A high risk of intra-operative femoral fracture (13% in our series) was observed compared with 3% of patients undergoing arthroplasty for any cause23). A characteristic deformity of femur in these patients would make the fracture during stem insertion. A press-fit femoral component could be difficult to achieve with modular implants where there is severe dysplasia in the proximal femur. The custom-made femoral design optimizes metaphyseal bone contact in the proximal femur, an important requirement in cementless THAs24). The bespoke stem design also allows correction of marked femoral neck anteversion, a common feature in patients with LCPD25), and accommodation of the proximal femoral deformities created by previous surgery, ensuring a metaphyseal press-fit. Careful preoperative evaluation, including the use of computed-tomography based systems26), can reduce the overall intraoperative risks.

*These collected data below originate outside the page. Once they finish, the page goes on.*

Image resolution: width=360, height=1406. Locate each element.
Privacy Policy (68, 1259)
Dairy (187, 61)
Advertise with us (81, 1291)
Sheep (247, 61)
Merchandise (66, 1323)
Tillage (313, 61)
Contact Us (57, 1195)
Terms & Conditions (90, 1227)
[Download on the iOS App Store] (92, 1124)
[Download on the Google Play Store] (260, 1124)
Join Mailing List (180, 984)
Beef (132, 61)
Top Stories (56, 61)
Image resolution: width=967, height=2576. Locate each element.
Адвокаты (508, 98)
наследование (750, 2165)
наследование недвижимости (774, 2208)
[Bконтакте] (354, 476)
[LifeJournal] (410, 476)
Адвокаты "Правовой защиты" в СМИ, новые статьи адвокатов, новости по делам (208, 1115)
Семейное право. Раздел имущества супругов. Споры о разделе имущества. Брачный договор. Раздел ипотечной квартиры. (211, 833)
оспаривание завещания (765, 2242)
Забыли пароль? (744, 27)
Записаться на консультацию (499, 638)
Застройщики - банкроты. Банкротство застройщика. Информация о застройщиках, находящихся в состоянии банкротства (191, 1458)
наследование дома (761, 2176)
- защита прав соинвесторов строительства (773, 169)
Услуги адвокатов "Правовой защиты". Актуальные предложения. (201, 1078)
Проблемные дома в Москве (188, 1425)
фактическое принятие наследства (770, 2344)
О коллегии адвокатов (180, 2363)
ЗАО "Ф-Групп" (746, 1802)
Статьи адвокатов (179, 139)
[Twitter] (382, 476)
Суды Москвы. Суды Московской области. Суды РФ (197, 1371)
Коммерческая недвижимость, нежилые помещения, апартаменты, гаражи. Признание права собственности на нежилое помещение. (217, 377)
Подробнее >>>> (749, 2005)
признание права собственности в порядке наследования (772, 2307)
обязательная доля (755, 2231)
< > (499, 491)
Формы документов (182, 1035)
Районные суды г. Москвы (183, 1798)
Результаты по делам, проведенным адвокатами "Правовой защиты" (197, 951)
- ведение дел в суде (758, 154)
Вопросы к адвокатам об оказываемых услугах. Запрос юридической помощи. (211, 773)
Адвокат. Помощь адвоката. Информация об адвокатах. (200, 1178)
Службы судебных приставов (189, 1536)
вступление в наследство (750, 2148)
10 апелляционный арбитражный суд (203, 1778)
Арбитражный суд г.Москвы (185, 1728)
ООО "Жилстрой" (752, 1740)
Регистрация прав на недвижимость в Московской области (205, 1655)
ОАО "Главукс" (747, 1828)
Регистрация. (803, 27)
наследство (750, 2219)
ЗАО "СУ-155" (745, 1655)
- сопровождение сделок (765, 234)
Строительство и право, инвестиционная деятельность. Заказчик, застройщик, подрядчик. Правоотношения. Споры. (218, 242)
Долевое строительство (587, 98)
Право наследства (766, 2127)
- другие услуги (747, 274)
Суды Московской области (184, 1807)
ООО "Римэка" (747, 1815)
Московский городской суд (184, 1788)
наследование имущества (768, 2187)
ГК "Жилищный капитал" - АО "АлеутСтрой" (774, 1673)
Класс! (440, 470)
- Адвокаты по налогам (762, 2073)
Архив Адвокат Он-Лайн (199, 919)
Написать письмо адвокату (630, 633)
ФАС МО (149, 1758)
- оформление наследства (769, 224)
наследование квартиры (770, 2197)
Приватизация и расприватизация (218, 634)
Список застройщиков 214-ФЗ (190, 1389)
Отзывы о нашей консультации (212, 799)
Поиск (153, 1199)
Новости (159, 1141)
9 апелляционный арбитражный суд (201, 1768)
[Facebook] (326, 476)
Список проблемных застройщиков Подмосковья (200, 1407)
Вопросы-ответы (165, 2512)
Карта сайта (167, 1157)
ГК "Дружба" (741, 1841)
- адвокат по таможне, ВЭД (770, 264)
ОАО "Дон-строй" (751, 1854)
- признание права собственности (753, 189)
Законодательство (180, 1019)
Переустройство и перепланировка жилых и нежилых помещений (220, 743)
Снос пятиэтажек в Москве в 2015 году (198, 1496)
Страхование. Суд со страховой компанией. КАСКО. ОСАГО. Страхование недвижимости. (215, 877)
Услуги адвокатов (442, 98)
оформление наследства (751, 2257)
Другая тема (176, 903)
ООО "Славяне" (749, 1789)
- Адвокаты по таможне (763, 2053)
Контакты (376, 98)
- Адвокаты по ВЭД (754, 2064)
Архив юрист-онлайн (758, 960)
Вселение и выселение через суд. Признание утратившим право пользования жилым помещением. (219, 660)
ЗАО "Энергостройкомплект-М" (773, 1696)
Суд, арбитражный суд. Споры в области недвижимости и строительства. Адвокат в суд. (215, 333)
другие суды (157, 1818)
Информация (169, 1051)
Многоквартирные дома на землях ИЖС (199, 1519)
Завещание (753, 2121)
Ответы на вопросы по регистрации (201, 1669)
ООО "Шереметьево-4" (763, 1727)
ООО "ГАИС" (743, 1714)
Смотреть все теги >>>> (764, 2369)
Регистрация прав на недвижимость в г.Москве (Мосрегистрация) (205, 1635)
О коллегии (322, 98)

There are several limitations to the study. The fist, data regarding the childhood treatment course and early radiographs are limited. Thus, we cannot attempt to correlate pediatric treatment of the disease or disease severity with our reported results of THA, because these data were deficient. The second, this study is a retrospective one performed in a small cohort observed patient with short-term follow-up. The long term follow up must be necessary. The third, it does not have control group of primary THA due to primary osteoarthritis.
Fractures and motor nerve palsies may be more frequent in this population. Careful preoperative planning should be performed to overcome the technical pitfalls. If overcoming this early complication, the clinical and radiological evaluations showed excellent outcomes at average 40-month follow-ups.